With his latest book, The Modern Monk: What Vivekananda Means to us Today, Hindol Sengupta questions the idolised version of the Hindu monk

The modern monk
Hindol Sengupta

He loved French cookbooks, invented a new way of making khichdi, and wrote long disquisitions on the comparative breakfast, lunch and dinner habits of the East and the West. Hindol Sengupta’s latest, The Modern Monk: What Vivekananda Means to us Today, shows that there was a lot more to Swami Vivekananda than the charismatic sanyasi who floored the West in 1893 with his address at the Parliament of World Religions. Edited excerpts from an email interview with Sengupta.

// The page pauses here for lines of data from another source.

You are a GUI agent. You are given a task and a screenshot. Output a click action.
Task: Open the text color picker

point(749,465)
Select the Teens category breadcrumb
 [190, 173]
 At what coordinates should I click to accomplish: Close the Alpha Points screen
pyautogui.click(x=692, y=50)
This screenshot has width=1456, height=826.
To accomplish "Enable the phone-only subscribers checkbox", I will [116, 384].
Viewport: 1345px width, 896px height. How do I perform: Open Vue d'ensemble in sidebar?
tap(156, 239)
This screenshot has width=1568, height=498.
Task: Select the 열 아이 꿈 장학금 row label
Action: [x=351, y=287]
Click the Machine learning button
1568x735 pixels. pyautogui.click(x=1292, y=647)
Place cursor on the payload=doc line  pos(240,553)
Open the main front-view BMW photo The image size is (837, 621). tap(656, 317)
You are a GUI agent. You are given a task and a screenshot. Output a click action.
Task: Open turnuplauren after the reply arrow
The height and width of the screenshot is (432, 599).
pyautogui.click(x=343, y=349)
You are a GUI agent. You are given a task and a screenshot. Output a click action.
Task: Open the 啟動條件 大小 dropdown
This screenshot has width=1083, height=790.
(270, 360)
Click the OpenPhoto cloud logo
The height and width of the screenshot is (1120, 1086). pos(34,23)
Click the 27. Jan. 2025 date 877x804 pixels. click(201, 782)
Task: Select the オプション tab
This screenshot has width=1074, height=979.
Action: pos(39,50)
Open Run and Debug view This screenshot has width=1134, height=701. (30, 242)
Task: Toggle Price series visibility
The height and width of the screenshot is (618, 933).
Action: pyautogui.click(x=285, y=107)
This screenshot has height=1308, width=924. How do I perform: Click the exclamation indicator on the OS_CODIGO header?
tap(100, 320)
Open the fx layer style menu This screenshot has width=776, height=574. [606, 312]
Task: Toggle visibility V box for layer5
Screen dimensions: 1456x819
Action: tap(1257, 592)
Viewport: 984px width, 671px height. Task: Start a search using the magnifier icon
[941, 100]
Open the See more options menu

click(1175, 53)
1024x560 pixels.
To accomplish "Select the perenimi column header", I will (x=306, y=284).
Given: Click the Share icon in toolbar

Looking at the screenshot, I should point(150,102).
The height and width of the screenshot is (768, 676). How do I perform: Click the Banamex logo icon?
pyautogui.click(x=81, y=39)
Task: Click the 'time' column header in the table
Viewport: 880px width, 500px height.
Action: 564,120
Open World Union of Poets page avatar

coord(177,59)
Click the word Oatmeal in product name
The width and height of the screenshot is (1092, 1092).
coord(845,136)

Why another book on Vivekananda?

The Modern Monk is not a biography of Swami Vivekananda. It is an argument about why Vivekananda is relevant today. Vivekananda’s image is everywhere. There he stands, arms folded, challenging us with those luminous eyes to go beyond our patterns, our conditioning. And what we have done is exactly the opposite. We have made him a paper cut-out, one more idol. I am challenging the calendar art version of Vivekananda and presenting him in raw flesh and blood.

You call Vivekananda ‘çool’, a Hindu James Dean. Was this why he was so popular?

The arresting physical presence is one of the aspects of Vivekananda that makes him ‘cool’. He was someone who understood the power of appearances and knew how to use it to propagate his ideals. When he first arrived in America and was taken around in a carriage in his saffron robes and turban, he knew that many onlookers thought he was some raja. But he bore this quietly because he knew that to influence minds he had to grab their attention first.


How would you explain the revival of interest in Vivekananda in recent years?

There has been a heightened interest in the cultural attributes of India, among Indians and around the world. This is a by-product of India’s economic rise that, in post-colonial societies, always goes hand-in-hand with the end of the civilisational deracination these societies are infamous for. Though, in a sense, Vivekananda never went away — from Nehru to Modi, which prime minister has not praised him?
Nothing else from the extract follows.